In preparation for possible dissent this month, Syria’s only two Internet carriers, MTN and SyriaTel, have begun restricting access to foreign proxies, which Syrians use to access banned websites like Facebook and YouTube. In mid-January, officials began confiscating Internet routers from coffee shops offering free wireless to customers. On February 3, Human Rights Watch reported a group of 20 people who beat and dispersed 15 demonstrators who were holding a candlelight vigil for Egyptian demonstrators while the police watched. They were told, “If you want to be with Egypt, go to Egypt.” When Suheir Atassi, one of the main organizers, went to the local police station to file a complaint, a security official insulted and slapped her and accused her of being a “germ” and an agent of foreign powers. Ghassan al-Najjar, an activist in his mid 70’s who had called for the protests, was arrested the day before the scheduled protest.
The Syrian government has remained highly critical of both the US and Israeli policies in the region and supportive of Hamas and Hezbollah, both positions which are popular with the Syrian people. Some Syrian media accused the foreign organized Syria protests of being a plot by the Israeli government to destabilize Syria. The Baath newspaper, ran an editorial saying the uprising in Egypt is proof that all the troubles of the Arab world stem from “the complete acquiescence of some (Arab) regimes to the U.S. and their acceptance to take Zionist dictates.”
The Syrian government has taken a proactive stance to addressing some Syrian concerns in the leadup to the protests, announcing 12 billion Syrian pounds (US$250 million) for a fund to help the most needy families in Syria and doubling the heating oil allowance for about 2 million state employees and pensioners in contradiction of their previously stated policy to eliminate fuel subsidies by 2015.
Fears of the violence currently being perpetrated by pro-Mubarak thugs in Egypt and worries of further sectarian division also prevented protesters from supporting the event. Syria is home to almost one million Iraqi refugees, a daily, visible reminder of the dangers of regime collapse in a religiously divided society.
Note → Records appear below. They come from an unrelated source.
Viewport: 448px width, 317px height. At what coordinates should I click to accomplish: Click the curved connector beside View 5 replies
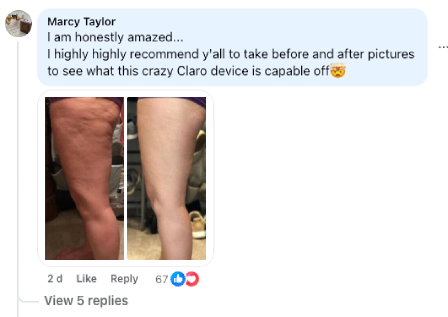[x=28, y=301]

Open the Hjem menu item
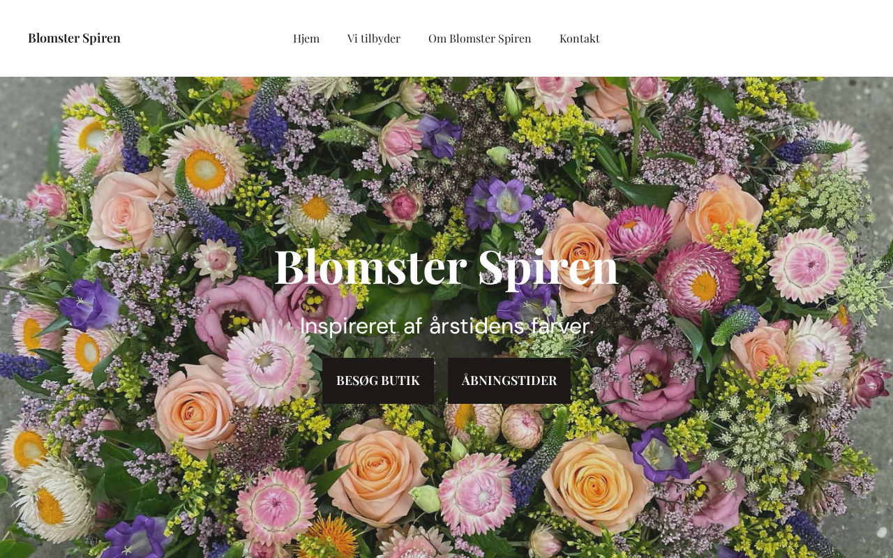pyautogui.click(x=306, y=38)

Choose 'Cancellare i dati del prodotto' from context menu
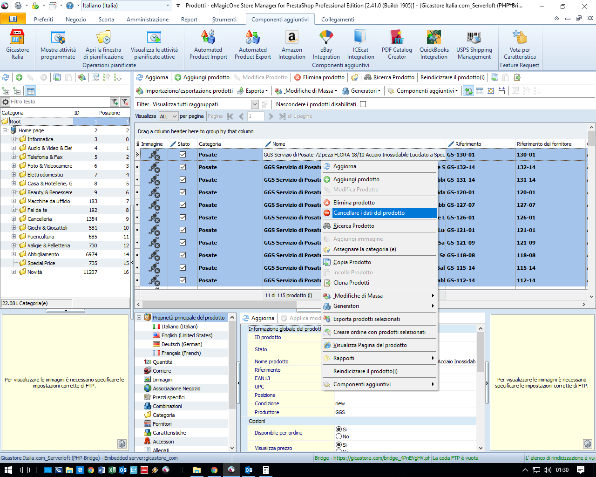click(x=369, y=213)
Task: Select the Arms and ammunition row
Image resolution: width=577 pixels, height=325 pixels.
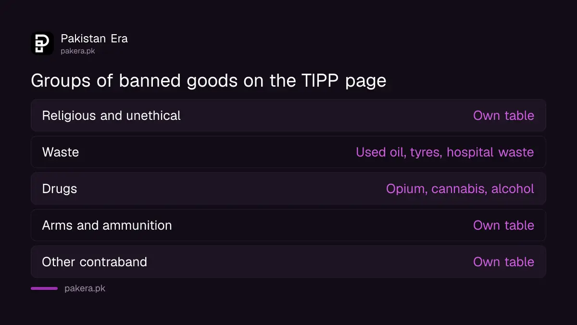Action: pyautogui.click(x=289, y=225)
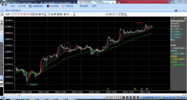The height and width of the screenshot is (100, 187).
Task: Select the monthly (月) chart period
Action: tap(43, 14)
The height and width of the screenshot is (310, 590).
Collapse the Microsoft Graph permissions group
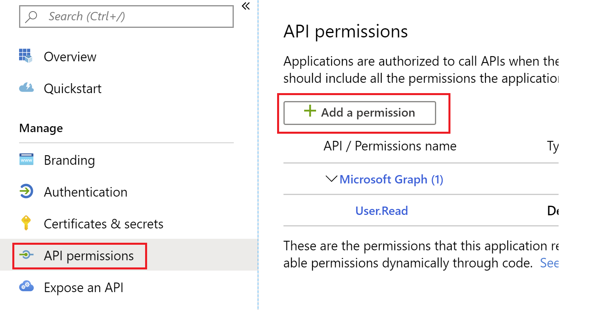(x=331, y=179)
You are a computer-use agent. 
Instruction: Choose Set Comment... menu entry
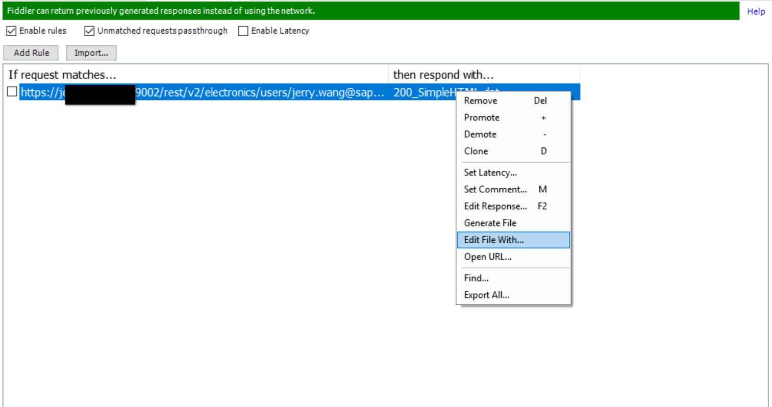tap(513, 189)
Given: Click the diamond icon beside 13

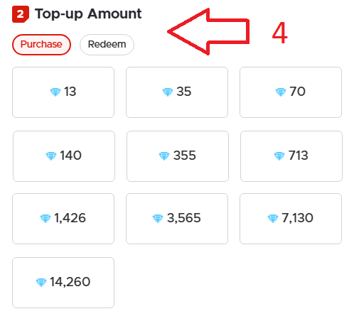Looking at the screenshot, I should click(55, 92).
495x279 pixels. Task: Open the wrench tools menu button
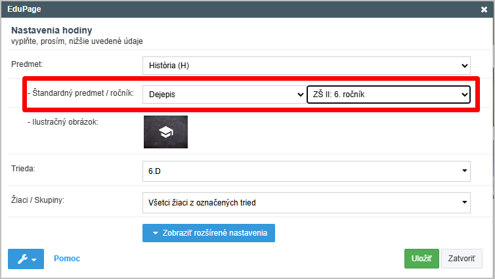(x=26, y=259)
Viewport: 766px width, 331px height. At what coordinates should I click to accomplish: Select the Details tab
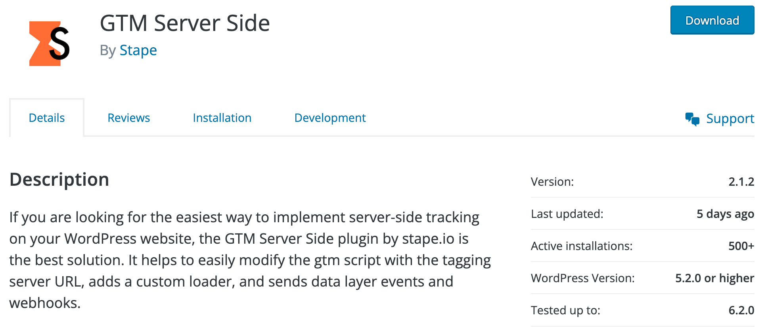(x=46, y=117)
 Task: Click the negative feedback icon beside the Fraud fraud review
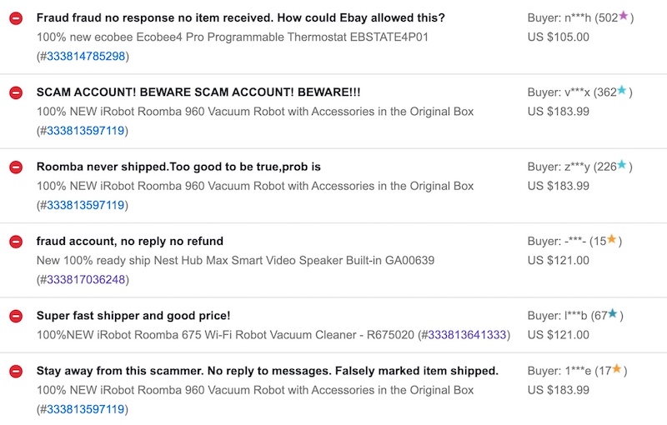(x=15, y=18)
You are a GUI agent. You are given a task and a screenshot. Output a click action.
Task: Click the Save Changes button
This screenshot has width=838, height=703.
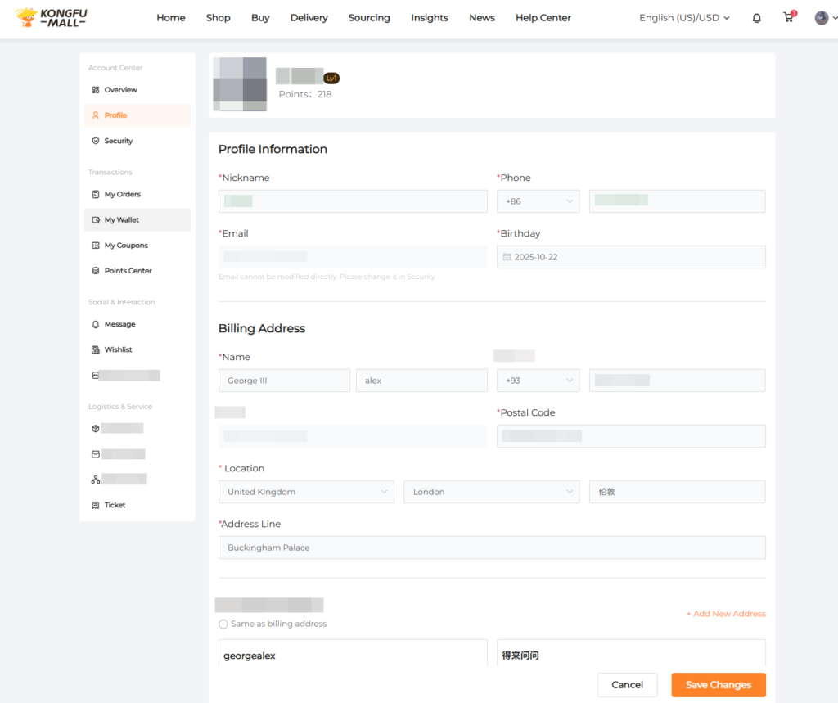[718, 685]
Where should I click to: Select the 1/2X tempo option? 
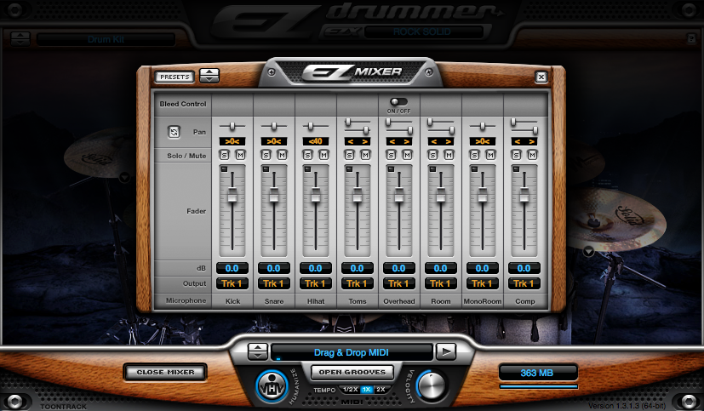click(350, 389)
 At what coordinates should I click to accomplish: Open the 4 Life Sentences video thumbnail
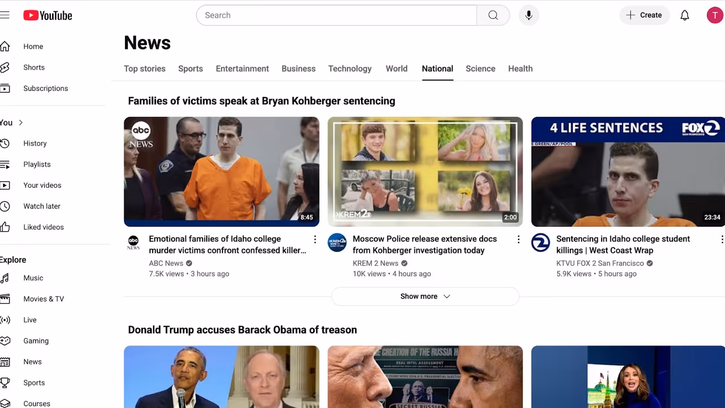click(628, 172)
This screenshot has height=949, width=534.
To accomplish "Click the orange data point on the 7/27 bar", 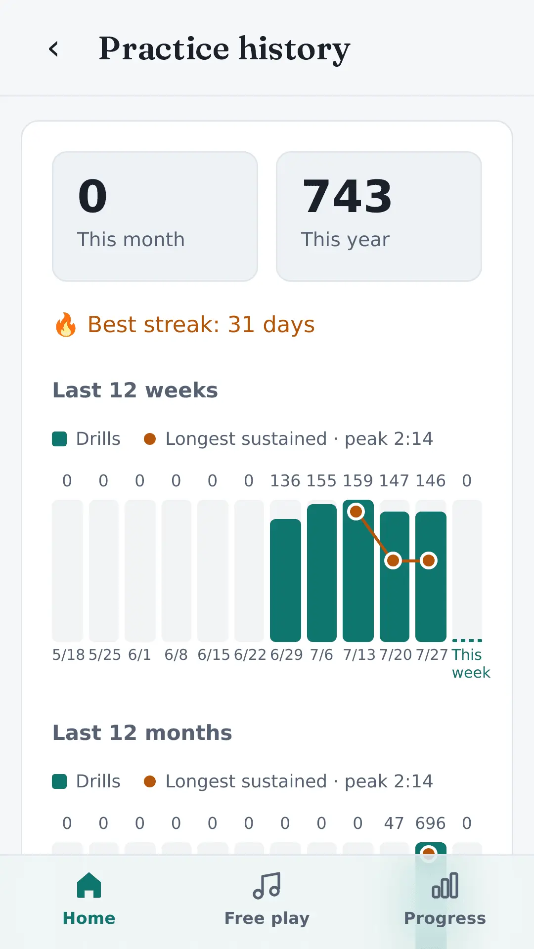I will 429,561.
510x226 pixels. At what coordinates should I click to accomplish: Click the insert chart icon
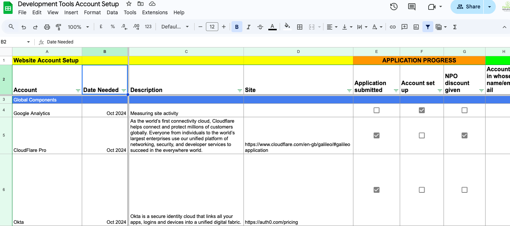[416, 27]
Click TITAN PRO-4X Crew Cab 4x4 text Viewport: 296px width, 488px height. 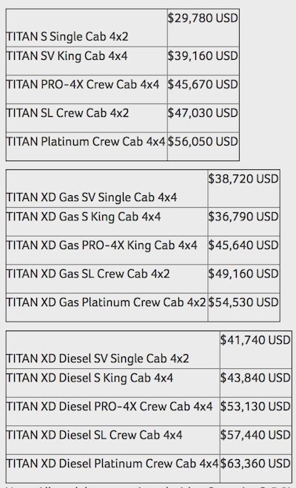click(x=83, y=84)
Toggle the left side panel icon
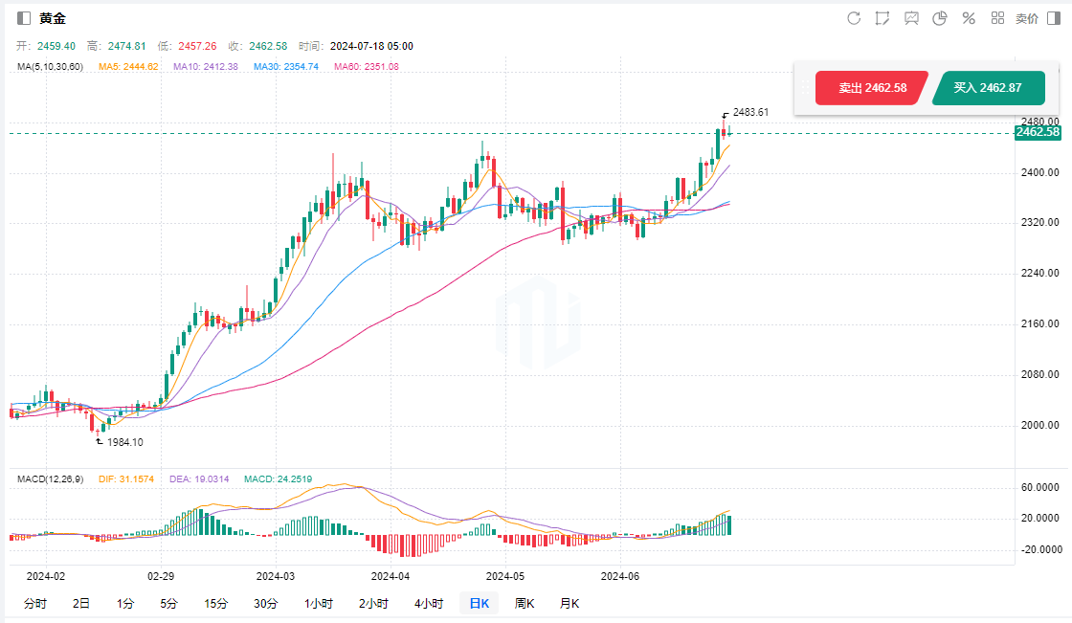The image size is (1072, 623). coord(24,18)
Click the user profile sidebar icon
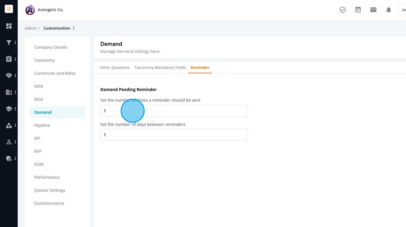 click(9, 142)
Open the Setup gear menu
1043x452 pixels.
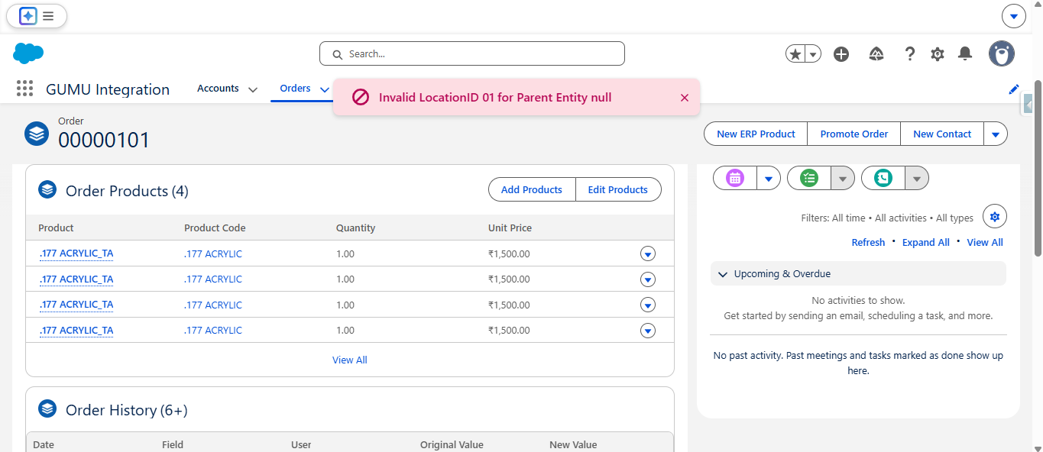coord(938,54)

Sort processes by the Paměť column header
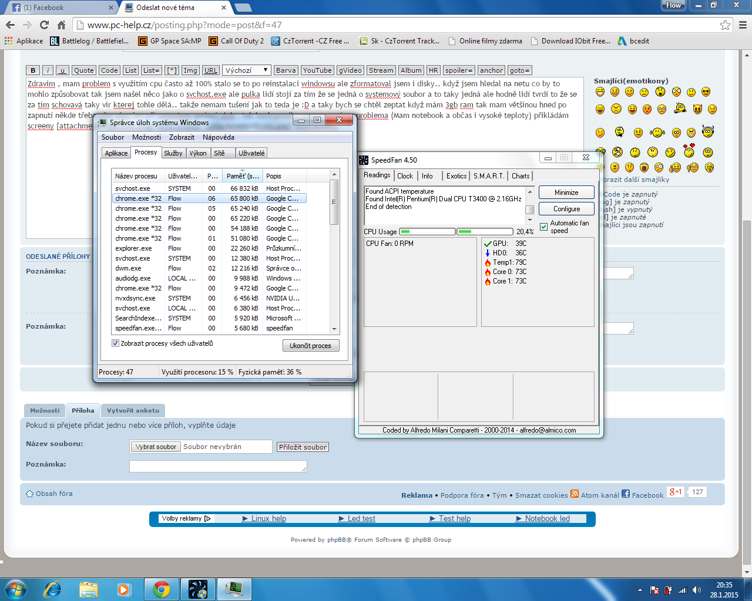tap(242, 176)

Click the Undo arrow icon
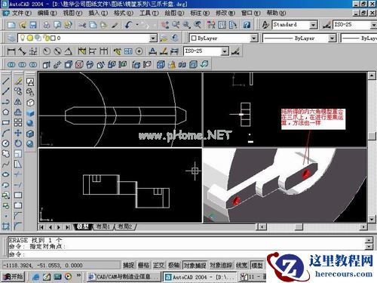coord(129,25)
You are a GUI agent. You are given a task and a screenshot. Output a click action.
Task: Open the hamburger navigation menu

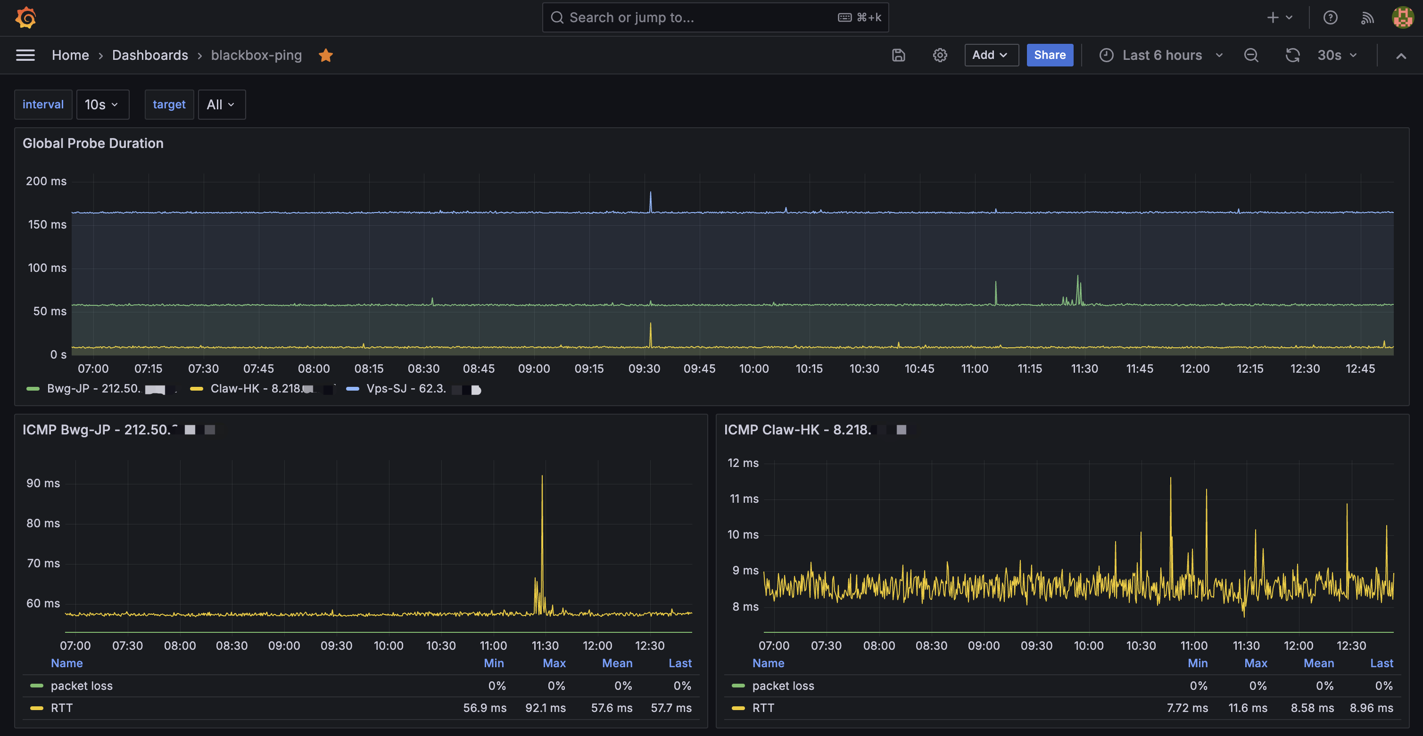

The Syrian people appear to be putting their faith in change coming from Assad’s current government. The Committee to Protect Journalists has a discouraging view of the changes promised at the beginning of Assad’s regime which are still undelivered at the end of ten years.Amnesty International is also reporting no progress. Human Rights Watch states “There was no significant change in Syrian human rights policy and practice in 2010.”. On January 31, Assad gave an interview to the Wall Street Journal in which he talked of “stagnant water”, which bred pollution and microbes, and “because you have had this stagnation for decades, let us say, especially the last decade in spite of the vast changes that are surrounding the world and some areas in the Middle East, including Iraq, Palestine, and Afghanistan, because we had this stagnation we were plagued with microbes. So, what you have been seeing in this region is a kind of disease. That is how we see it.” The words show understanding, but the actions have not followed as yet.